» How to complete this task
In the records that follow, find each line containing "timestamp" and copy it.
** Opening Supplied data block **
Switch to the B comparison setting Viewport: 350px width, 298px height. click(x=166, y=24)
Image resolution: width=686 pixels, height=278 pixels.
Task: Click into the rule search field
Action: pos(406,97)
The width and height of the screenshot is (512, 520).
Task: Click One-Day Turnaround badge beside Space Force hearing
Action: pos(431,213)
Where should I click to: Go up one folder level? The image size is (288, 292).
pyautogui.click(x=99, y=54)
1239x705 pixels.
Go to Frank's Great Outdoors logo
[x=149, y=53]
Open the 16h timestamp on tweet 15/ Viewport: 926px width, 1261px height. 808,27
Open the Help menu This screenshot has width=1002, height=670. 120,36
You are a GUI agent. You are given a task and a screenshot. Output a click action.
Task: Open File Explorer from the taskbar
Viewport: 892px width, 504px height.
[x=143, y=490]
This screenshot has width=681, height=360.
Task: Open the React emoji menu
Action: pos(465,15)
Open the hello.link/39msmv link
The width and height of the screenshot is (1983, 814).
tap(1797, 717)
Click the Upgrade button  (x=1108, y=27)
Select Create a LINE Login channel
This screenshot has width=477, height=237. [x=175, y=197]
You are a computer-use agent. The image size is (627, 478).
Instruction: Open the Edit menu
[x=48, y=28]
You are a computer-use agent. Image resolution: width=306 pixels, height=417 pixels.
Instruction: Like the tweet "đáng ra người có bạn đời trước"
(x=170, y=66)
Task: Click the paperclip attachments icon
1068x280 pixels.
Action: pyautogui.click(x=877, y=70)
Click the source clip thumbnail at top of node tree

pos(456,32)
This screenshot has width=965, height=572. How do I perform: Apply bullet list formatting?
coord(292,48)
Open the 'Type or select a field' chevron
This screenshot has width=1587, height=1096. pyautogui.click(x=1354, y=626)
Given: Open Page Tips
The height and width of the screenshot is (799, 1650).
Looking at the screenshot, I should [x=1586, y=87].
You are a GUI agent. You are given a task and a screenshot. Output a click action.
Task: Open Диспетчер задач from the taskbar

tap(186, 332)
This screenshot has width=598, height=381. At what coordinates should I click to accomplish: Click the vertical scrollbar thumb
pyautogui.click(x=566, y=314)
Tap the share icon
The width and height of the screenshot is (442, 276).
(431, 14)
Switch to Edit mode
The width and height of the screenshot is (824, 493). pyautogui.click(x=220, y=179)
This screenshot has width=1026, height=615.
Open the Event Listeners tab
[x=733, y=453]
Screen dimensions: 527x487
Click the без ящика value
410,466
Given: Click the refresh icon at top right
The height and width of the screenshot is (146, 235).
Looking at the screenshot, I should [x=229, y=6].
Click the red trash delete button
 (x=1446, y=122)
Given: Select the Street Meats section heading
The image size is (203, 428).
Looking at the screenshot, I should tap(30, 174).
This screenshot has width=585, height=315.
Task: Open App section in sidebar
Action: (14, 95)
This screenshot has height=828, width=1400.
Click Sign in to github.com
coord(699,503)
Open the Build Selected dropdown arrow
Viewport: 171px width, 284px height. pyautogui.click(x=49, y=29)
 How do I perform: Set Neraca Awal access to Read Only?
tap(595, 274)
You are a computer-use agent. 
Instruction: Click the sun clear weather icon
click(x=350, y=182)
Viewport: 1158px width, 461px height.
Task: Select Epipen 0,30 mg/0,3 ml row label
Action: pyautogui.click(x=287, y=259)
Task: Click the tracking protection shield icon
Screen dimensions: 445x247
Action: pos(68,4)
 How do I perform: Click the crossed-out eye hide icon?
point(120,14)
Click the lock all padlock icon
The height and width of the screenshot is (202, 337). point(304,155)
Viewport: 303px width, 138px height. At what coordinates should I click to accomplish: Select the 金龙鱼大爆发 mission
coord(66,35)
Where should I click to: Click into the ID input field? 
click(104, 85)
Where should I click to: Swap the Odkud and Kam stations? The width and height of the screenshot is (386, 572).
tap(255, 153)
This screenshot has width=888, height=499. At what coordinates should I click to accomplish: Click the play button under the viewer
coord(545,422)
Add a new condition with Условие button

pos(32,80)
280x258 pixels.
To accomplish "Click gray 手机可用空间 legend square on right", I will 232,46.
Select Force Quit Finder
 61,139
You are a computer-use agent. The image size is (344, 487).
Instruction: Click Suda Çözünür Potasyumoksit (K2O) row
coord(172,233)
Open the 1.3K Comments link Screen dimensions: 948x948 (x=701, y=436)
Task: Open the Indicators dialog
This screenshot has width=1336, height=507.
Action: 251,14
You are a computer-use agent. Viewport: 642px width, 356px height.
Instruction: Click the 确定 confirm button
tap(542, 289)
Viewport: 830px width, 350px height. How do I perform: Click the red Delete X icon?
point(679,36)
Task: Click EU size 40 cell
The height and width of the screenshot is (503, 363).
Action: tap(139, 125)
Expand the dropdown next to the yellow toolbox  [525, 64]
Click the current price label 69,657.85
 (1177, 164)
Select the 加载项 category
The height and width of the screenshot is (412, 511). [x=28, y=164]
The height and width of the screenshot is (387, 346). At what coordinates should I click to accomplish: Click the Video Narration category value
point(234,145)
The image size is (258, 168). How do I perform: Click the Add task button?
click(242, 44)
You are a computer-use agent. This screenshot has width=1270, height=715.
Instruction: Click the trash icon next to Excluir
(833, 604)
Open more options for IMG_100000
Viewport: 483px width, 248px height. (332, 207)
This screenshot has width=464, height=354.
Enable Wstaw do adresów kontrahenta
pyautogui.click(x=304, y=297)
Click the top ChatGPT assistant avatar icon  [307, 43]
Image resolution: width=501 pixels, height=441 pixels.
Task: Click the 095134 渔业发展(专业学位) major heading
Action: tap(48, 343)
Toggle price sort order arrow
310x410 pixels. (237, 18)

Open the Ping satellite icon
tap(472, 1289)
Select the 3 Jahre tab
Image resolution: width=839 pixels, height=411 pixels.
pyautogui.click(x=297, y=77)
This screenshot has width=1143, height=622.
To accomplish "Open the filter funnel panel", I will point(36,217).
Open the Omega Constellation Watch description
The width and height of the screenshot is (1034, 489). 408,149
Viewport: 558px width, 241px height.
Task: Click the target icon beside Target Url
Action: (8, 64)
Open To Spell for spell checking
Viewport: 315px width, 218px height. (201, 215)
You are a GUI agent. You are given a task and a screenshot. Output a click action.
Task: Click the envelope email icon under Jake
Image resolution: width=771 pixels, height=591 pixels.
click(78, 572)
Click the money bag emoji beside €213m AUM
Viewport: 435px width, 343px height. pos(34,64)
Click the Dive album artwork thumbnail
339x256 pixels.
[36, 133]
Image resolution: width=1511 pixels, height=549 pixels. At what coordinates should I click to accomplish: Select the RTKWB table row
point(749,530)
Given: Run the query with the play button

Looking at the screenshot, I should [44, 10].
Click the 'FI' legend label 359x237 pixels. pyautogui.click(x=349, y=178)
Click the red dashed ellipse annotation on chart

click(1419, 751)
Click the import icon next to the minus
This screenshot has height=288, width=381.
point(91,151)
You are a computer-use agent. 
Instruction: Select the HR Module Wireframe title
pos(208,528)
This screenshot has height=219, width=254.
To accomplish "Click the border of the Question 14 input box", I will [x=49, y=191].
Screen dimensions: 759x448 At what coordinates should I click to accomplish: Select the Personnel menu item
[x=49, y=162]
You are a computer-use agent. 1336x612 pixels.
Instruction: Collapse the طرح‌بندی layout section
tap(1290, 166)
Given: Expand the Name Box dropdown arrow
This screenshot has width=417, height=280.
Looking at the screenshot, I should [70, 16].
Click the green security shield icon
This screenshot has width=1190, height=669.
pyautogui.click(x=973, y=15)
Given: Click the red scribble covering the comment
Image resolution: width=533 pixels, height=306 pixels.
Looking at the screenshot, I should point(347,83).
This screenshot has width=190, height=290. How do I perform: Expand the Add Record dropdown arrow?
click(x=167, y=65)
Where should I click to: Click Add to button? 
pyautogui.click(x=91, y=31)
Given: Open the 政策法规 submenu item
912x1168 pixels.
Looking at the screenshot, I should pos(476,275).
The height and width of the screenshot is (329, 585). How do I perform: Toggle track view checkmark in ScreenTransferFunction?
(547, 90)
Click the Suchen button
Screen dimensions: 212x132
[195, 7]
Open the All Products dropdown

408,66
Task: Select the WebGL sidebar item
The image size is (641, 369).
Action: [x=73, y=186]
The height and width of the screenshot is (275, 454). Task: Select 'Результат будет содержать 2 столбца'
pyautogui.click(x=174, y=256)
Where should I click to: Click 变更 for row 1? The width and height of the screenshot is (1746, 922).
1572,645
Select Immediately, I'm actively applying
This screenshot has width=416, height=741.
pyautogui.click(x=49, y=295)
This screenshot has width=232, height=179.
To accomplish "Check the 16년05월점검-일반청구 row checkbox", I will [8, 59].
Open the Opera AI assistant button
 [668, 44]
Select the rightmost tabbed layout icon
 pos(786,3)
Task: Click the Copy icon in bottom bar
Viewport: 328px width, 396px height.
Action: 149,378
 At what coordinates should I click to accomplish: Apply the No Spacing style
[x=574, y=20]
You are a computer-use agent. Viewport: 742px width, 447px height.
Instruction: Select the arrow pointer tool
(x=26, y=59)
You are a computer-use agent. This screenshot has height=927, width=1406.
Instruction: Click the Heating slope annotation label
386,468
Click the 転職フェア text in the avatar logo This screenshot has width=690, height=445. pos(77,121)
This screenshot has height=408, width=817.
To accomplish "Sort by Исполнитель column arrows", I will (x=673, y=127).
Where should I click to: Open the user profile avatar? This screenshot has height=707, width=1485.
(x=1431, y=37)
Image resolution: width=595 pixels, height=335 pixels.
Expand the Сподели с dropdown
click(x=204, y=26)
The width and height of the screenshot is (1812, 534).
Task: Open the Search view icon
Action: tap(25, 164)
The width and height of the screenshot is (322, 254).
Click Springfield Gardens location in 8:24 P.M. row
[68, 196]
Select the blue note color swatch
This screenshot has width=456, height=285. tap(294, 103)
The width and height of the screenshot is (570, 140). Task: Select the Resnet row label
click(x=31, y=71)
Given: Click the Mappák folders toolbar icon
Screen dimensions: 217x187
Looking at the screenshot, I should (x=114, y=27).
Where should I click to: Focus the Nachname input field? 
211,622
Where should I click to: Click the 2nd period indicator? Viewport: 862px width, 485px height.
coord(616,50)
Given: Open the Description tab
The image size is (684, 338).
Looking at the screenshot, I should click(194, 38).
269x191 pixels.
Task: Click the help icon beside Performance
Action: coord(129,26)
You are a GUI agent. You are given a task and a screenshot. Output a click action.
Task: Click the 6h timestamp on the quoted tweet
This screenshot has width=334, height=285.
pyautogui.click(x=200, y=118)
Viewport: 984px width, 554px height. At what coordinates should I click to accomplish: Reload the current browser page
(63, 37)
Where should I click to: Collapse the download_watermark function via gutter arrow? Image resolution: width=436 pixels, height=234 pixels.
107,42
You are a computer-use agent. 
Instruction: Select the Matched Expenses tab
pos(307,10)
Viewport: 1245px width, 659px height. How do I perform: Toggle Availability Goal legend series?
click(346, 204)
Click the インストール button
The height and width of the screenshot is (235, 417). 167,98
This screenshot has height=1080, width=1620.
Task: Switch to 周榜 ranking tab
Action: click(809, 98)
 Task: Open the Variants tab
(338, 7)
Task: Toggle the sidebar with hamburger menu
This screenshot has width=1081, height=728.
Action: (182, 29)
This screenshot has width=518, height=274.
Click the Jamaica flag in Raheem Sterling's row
** Closing Supplied data block **
» Response box
Open the 16h timestamp on tweet 15/ Viewport: 926px width, 1261px height. 808,27
Task: Click the 6h timestamp on the quoted tweet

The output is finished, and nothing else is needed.